Instructions:
[a] According to the text on ultra-long Treasury bonds, how early was the 50- or 100-year bond idea first considered?
[b] Pick up the discussion of ultra-long Treasury bonds after its final comment and add a few more replies in the same style.

Text:
################

Posted on 08/29/2019 6:41:08 AM PDT by C19fan
Treasury Secretary Steven Mnuchin said ultra-long U.S. bonds are being considered by the Trump administration, according to Bloomberg News.
If the conditions are right, then I would anticipate well take advantage of long-term borrowing and execute on that, Mnuchin said in the Bloomberg News interview on Wednesday.
The 50- or 100-year bond idea recently gained popularity in the Treasury but was considered as early as 2009, according to the report by Bloomberg. Issuing long-term debt would alleviate the pressure on taxpayers to stymie the almost $1 trillion annual budget deficit and could mean returns to pension funds despite falling yields.
(Excerpt) Read more at cnbc.com ...
The Fed has to be standing there and scratching their head....they didn’t expect that trick to come out of Trump’s basket.
Just make "our" DC legislators promise to balance the budget for those 10,000 years. <^..^>
All empires last forever—everybody knows that! ;-)
The canaries are getting nervous.
L
How dare you say that?! We have PhDs with big brains and really big computers making all the right decisions about centrally-planning our economy. It didn't work for the Soviets, but it will work for us, because CNBC told me it would.
Cool. Can’t wait to re-finance with a 100 year mortgage.
Treasury skewed strongly toward short term (2, 5, 7-year) maturities during the Obama administration, ostensibly to take advantage of historically low rates for bonds with such short terms, but ultimately shamefully because of the screamingly obvious risk that the rates for all new bond issuances (including 10, 15 and 30) would at some point in the near future revert to historical norms, leaving the federal government having to spend an obscenely huge and annually growing fraction of its revenue on interest payments on the national debt.
Grownup Trump knows better than to leave his beloved countrymen in the lurch upon his departure from office in January 2025. Interested to see how Treasury proceeds with this plan. Seems wise but to gain maximum value out of the initiative we should probably pair it with an equally innovative mechanism to force fiscal sanity upon the spending side of the ledger. I’d say “good luck with that” but Trump does tend to surprise...
Didn’t they call it the 5%?
Providentially, such ultra long term bonds will also help to lock in the dollar as the world’s reserve currency while helping to raise interest rates by sopping up liquidity.
“ helping to raise interest rates by sopping up liquidity”
Could you elaborate or be more specific on this part of your comment? Not sure I understand the terminology or the cause and effect assertion. Not that what you’re saying is not correct tho. The first part of your comment was certainly insightful.
The only way I would touch very long term, 50 or 100 year bonds was if they were backed with gold.
My dad had a pile of them, trusting the gov.
In most cases, the dollars are soon recycled by the Treasury as government agencies spend them, so the net effect is usually nil. The Treasury has a large staff of analysts who try to assure that this is so if that is what the Treasury intends. They monitor the value of the dollar and of US debt and interest rates. When needed, the Treasury will buy or sell assets to protect against imbalances or unexpected movements.

################

Data listing:
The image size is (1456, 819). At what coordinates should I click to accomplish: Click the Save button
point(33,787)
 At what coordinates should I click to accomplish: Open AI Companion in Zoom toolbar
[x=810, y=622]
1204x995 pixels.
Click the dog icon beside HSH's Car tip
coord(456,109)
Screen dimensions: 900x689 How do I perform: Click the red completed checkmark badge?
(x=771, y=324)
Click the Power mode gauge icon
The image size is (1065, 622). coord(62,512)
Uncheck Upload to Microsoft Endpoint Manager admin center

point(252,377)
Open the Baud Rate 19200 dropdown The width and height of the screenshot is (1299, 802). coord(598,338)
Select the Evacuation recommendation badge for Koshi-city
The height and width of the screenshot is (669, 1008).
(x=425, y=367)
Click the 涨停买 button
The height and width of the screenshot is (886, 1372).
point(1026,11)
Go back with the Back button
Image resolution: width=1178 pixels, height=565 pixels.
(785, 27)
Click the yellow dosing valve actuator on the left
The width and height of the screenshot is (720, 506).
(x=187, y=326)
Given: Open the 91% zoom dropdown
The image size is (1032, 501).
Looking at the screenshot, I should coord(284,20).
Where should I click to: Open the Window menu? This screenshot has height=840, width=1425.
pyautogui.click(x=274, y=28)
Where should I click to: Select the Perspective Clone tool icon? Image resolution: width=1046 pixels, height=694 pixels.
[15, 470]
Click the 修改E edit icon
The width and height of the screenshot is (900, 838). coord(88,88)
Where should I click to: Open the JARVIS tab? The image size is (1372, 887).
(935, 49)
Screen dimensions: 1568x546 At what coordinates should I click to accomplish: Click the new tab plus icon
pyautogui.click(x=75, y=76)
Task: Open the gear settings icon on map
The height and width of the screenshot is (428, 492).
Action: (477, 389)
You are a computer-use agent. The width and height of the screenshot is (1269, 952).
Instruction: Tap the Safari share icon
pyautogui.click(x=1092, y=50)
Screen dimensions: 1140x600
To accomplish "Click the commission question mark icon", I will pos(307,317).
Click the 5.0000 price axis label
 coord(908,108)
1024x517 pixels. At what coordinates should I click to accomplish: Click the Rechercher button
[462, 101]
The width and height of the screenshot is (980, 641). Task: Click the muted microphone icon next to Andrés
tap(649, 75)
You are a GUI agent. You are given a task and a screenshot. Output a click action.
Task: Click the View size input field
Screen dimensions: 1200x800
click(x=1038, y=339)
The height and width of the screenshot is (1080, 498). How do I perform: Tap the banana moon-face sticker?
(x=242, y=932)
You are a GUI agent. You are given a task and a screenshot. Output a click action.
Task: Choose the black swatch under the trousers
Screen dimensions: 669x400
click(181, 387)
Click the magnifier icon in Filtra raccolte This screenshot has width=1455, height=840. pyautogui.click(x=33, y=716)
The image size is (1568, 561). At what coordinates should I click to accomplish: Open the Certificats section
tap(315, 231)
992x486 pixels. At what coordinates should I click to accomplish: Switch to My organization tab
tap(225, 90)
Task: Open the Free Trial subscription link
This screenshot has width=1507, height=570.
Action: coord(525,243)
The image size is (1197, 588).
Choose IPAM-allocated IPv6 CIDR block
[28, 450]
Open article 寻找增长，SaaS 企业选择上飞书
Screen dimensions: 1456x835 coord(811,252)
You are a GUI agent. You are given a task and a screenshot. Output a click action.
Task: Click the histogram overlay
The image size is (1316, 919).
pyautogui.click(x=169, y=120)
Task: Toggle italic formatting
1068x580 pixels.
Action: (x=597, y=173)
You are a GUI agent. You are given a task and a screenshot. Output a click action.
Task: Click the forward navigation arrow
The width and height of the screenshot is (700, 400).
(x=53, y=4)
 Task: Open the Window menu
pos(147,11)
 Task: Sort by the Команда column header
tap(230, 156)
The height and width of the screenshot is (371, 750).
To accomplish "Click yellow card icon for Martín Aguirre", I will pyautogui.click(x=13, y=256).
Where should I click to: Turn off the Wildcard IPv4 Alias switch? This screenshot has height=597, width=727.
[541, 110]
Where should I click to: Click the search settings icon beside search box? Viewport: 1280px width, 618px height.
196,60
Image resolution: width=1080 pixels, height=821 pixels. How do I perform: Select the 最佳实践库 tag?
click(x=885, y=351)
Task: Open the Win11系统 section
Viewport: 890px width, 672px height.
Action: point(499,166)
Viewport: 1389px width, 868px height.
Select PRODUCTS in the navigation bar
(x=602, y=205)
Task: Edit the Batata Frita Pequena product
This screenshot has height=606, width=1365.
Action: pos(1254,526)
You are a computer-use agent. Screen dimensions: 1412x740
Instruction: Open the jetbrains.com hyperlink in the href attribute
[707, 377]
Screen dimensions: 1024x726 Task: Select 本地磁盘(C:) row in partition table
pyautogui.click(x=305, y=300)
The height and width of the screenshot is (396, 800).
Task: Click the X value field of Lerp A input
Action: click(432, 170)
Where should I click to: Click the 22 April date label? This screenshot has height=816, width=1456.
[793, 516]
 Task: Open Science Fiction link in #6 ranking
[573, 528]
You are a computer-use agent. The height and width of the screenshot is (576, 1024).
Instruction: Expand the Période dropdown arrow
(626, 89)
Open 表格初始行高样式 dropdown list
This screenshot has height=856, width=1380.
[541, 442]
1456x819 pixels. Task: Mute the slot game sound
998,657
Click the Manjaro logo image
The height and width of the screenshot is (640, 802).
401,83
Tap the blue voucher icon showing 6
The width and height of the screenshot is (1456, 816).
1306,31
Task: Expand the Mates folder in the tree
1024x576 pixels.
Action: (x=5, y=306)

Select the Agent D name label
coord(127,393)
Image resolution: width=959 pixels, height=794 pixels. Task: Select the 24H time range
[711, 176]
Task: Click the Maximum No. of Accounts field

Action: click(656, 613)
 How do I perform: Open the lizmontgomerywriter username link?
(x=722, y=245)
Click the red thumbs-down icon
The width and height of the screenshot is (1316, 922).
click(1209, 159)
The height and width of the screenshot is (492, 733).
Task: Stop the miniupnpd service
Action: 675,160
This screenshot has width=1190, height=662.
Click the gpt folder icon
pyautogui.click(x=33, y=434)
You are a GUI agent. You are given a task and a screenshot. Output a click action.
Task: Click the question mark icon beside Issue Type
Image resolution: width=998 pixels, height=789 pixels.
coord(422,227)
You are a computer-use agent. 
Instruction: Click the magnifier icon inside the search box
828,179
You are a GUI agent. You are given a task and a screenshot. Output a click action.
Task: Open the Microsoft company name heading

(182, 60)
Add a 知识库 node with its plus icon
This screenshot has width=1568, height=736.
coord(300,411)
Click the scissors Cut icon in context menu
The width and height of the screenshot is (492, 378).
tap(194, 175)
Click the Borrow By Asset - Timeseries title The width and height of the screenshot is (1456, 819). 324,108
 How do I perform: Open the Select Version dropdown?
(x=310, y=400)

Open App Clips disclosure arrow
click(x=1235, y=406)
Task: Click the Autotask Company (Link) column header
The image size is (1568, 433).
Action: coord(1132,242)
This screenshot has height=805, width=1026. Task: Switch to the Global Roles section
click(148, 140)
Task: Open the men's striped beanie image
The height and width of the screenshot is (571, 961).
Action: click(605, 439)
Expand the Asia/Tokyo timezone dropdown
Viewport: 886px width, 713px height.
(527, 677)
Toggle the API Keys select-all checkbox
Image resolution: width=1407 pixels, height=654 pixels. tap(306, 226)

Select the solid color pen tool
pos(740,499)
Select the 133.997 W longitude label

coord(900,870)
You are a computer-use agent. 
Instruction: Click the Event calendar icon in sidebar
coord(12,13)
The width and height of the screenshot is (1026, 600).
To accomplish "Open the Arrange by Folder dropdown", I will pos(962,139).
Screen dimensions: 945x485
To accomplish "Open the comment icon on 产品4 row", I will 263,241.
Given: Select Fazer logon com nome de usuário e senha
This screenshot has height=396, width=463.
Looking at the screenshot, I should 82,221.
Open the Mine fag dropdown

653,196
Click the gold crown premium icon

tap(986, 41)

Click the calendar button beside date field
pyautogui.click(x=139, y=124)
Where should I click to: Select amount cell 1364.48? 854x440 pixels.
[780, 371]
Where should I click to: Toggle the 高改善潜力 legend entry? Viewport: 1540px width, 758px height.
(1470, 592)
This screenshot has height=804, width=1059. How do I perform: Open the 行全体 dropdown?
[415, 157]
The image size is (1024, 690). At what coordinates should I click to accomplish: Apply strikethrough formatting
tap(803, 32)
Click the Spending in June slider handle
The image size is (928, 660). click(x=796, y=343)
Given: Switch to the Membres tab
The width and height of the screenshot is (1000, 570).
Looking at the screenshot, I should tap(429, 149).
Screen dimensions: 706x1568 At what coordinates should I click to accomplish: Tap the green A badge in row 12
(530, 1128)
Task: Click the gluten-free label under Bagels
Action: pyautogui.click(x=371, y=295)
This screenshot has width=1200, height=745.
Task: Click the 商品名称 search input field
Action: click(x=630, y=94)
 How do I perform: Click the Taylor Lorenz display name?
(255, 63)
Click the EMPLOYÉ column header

################

Answers to the problems:
[a] It was considered as early as 2009.

[b]
What if the Treasury sells bonds and holds on to the dollar proceeds instead of releasing them to be spent by government agencies? When they do that, the stock of money in circulation -- the M1 money supply -- is reduced. Or, to put it casually, the Treasury has sopped up liquidity. The usual result is to move interest rates upwards as dollars become more scarce and their owners can extract a higher interest rate in return for lending them.
The opposite is also true. When Treasury on the net buys its debt in return for dollars, it is injecting dollars and dollar liquidity into the financial system and economy. Plausibly, the Treasury may create new dollars so the net effect is to create new demand. If done on a large enough scale, this tends to juice up inflation.
Forgive me for injecting terms Im sure you know well (QE/QT), but they will help me understand your perspective better down the line.
Quantitative easing is the Fed clicking vast amounts of U.S. dollars into existence and immediately using that money to purchase debt on the open market (i.e., the secondary market). For example, in 2008 and during the years that followed, the Fed embarked upon an astonishing campaign of being the buyer of last resort, employing the nakedly manipulative tool of Quantitative Easing to purchase objectively crappy and risky (that is, until the moment the Fed stepped in to prop up prices and thereby artificially stabilize this niche market) agency debt that among other distinguishing characteristics was NOT backed by the full faith and credit of the U.S. Government (as U.S. Treasury bonds of 2-, 3-, 5-, 7-, 10-, 15-, and 30-year maturites all are).
Thus we were presented with a garish display of buying power on the part of a specially-empowered private bank which, when used, expands the balance sheet of that entity. What could be a less fear-inducing and more soporific event to the unwashed masses, a bigger euphemism, that the Fed saying: Oh, dont mind us, were just expanding our balance sheet over here....
The Fed could go on to say:Cant you see now? Theres nothing to worry your pretty little heads over. Be good little children and go use the brand spanking new new U.S dollars we just infused into the ailing secondary debt market to buy an equivalent number of units of a debt asset that is marginally higher on the total-crap-to-gold-standard scale of quality, over and over and over again, until the prices of the entire spectrum of debt asset classes are propped up to our liking.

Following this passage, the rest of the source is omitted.